I have a Silverado 3500 Dually with the 6.6 Duramax so I can't reply to payload, weights, and such.

I can tell you it's a monster to park. I use mine as my daily driver. It goes wherever I want to go, just takes a little extra manuevering to get into some spots. I usally don't try to put it where I would normally park, just a little ways further out in parking lots and then I walk.

Takes a huge amount of space to turn around, too.

But, I wouldn't trade it for anything smaller. Only something bigger!

Mark


----------



## ELSEWHERE (Sep 16, 2007)

GO WEST said:


> Guys, please comment on the 6.0L Chevy motor with 3.73 in a one owner 09 Chevy long bed crew cab dually with 34,000 miles for $28,800. I figure this is about a 367 cubic inch motor. In the "old days" in the 80s when I was in high school, Chevy duallies had the 350 or 454 and they towed just about anything. I imagine that this 6.0L is at least as powerful (torque and HP) as the old 350, isn't it? Does anyone tow with this truck? I currently have a 6,000 lb trailer and 03 F150 5.4L/3.55 and it has gotten me safely across 3500 miles and 21 nights so far this summer, albeit slow up the hills and 8.5 mpg. What would be the negatives of this Chevy 3500HD DRW with the 6.0? I would appreciate the payload improvement and crew cab with six seat belts but I bet this long truck is hard to park! It's not a daily driver for me by any means. I mainly would be lining it out on the open roads of the West. I "might" get a Work and Play gooseneck someday for out of town work projects, and I "might" go into hauling in a sideline moonlight job if I got this dually. No, it's not a Duramax (lacks power, but lacks about $10,000+ cost too).


We really like our 2008 2500HD GMC. It's a very comfortable truck. Our trailer's empty weight is supposed to be about 6300#. Fully loaded, including our Harley with ramps, etc., we gross just over 15,000#. The 6.0L pulls it great. I don't think Chev/GMC changed the 6.0L much between '08 and '09 so the performance should be quite similar. The biggest draw back is the mileage...around 8 to 8.5 mpg depending on terrain and speed. I think the best I've seen in close to 20,000 miles of towing is pushing 10 mpg. The worst was crossing the Texas panhandle last spring bucking 50+mph headwinds when we got 5.5 mpg out of a tank. The mileage is certainly not what you would get with a diesel but that $10,000 savings will buy a lot of gas. The slightly better mileage with 3.73's as opposed to our 4.10's would probably be offset by the increased drag and weight of the duals. Without looking it up are you sure the truck you're looking at is a crew cab, long bed? I'm pretty sure, in '08 anyway, you could get a long bed with an extended cab but only a short bed with a crew cab. Both those configurations had the same wheelbase...long. Unless it made a difference between the 2500HD and 3500HD. Parking lots are fun. Parking spaces could be another 2 to 3' longer, after we manage to get in to one. I don't remember the wheelbase but our front bumper to trailer ball length is 22'. That's longer than a lot of home garages.

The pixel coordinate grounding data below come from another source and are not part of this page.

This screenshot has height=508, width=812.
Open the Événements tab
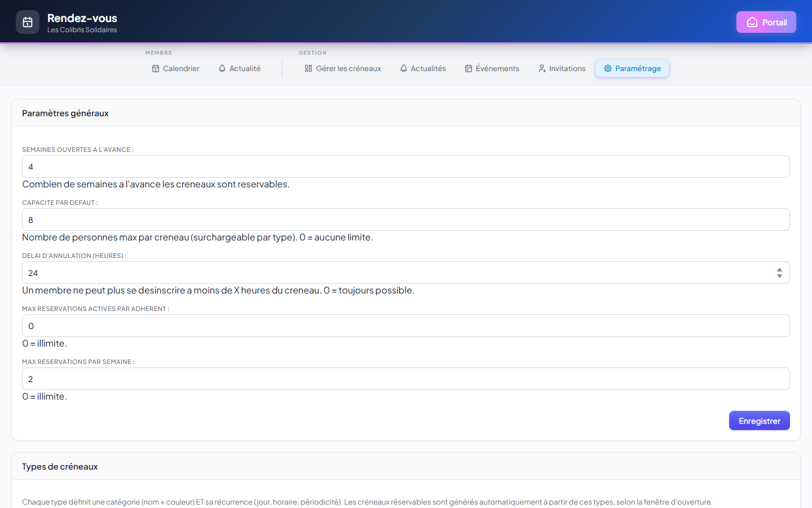(x=492, y=68)
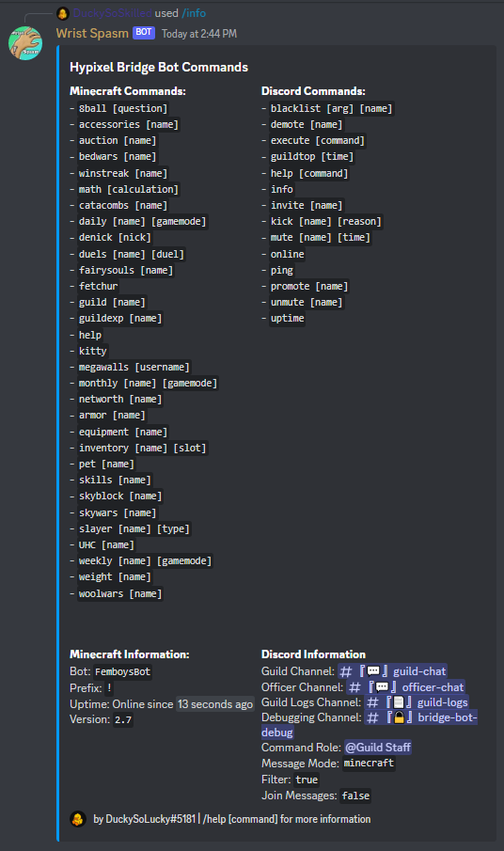This screenshot has width=504, height=851.
Task: Click the Wrist Spasm username
Action: (92, 33)
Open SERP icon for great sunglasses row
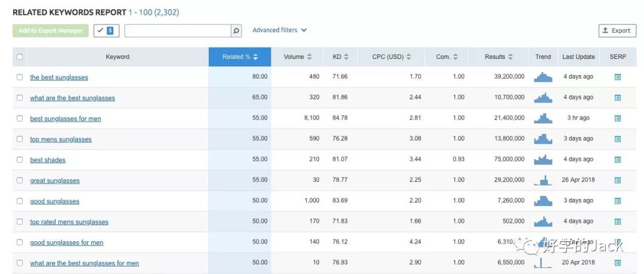The width and height of the screenshot is (644, 274). click(618, 180)
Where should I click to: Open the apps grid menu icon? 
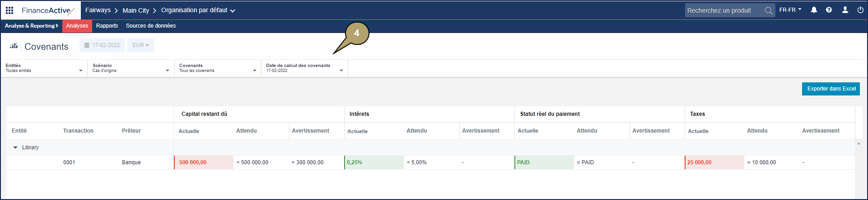coord(9,10)
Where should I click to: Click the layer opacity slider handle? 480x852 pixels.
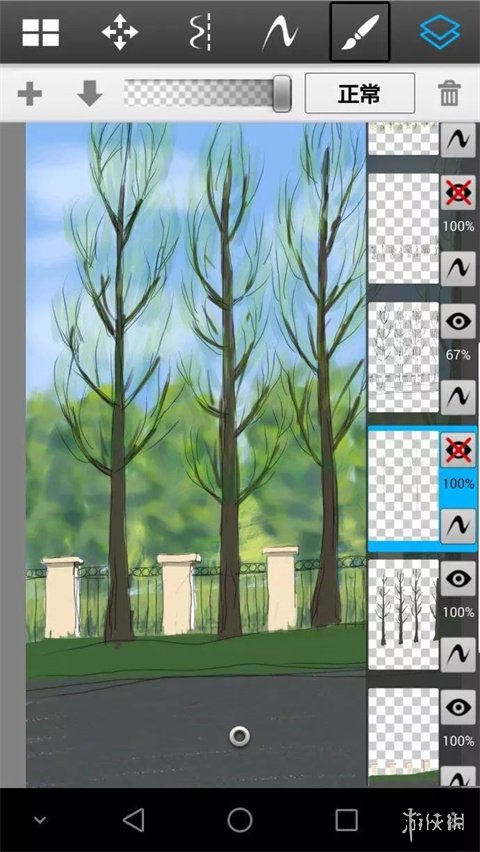pos(282,93)
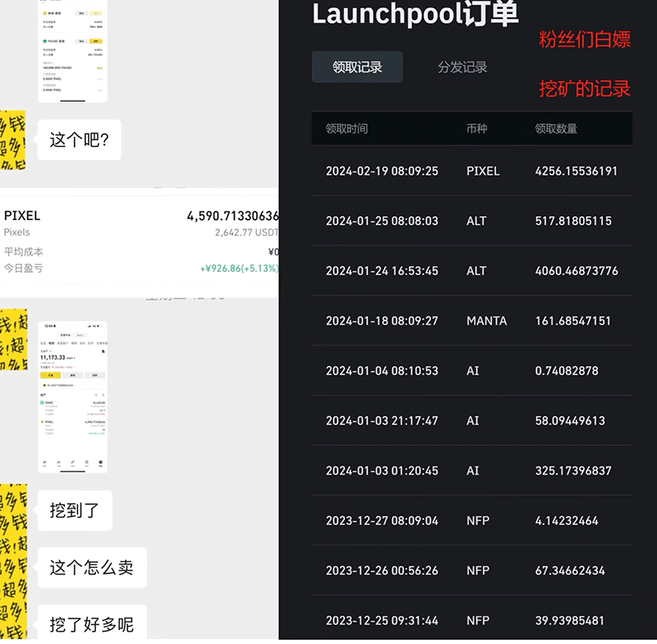This screenshot has width=657, height=644.
Task: Tap the PIXEL coin icon in asset card
Action: (x=41, y=422)
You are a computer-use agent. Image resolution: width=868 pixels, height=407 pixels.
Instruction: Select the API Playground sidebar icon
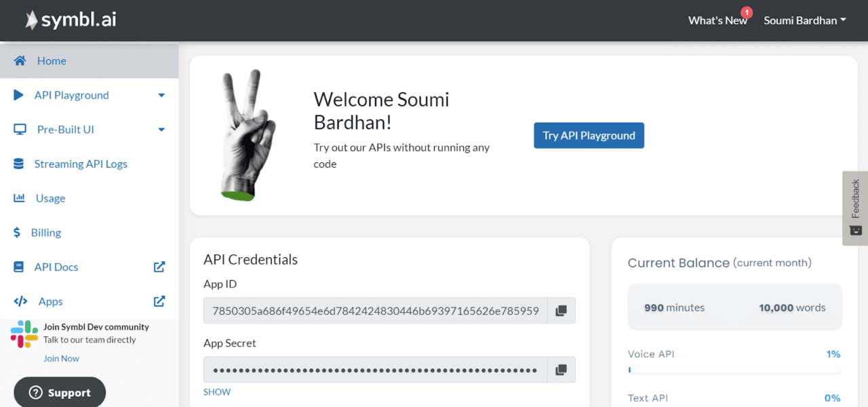18,95
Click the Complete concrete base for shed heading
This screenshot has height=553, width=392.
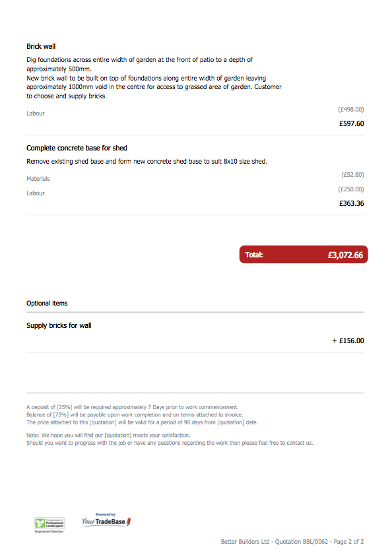click(77, 148)
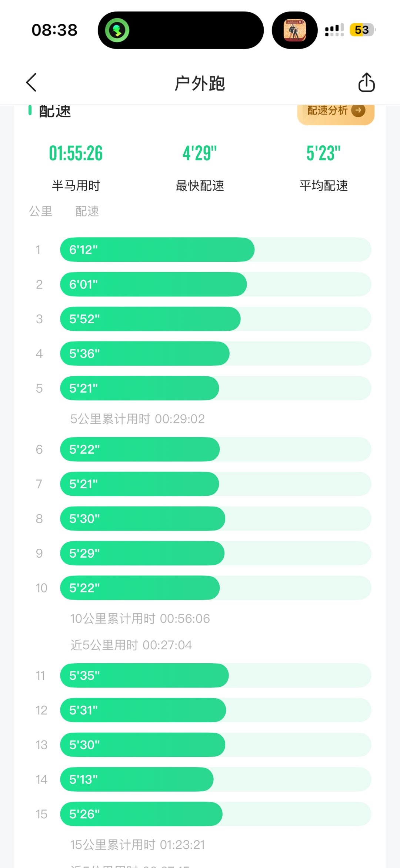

By the way, if the "old days" were the 80's when you were in high school, what were the 50's when I was in high school? Trying to make "cotton tops" like me feel old?


----------



## GO WEST (May 25, 2009)

It is definitely a long bed (8ft); I have seen it in person. I am trying to contact Banks Power to determine the stock hp and torque numbers and what Banks can do (and cost $) to improve it. May not need it right now since I am only towing 6,000 lbs of camper. I hope that Colorado Dirt Biker (Cary) will weigh in on this truck, especially about guys who tow RV's for a living who use one like it.

I passed on an 07 GMC "classic" 1500 HD 6.0/3.73 with the same number of miles for $22,500. I could kick myself now. I also talked myself out of a F250XL 5.4/3.73 2010 new for $25,500 about two months ago; since I have determined that was a very good price. Whoops!

Thanks for the 6.0 info, Elsewhere. Realtime towing experience for 20,000 miles speaks a lot.


----------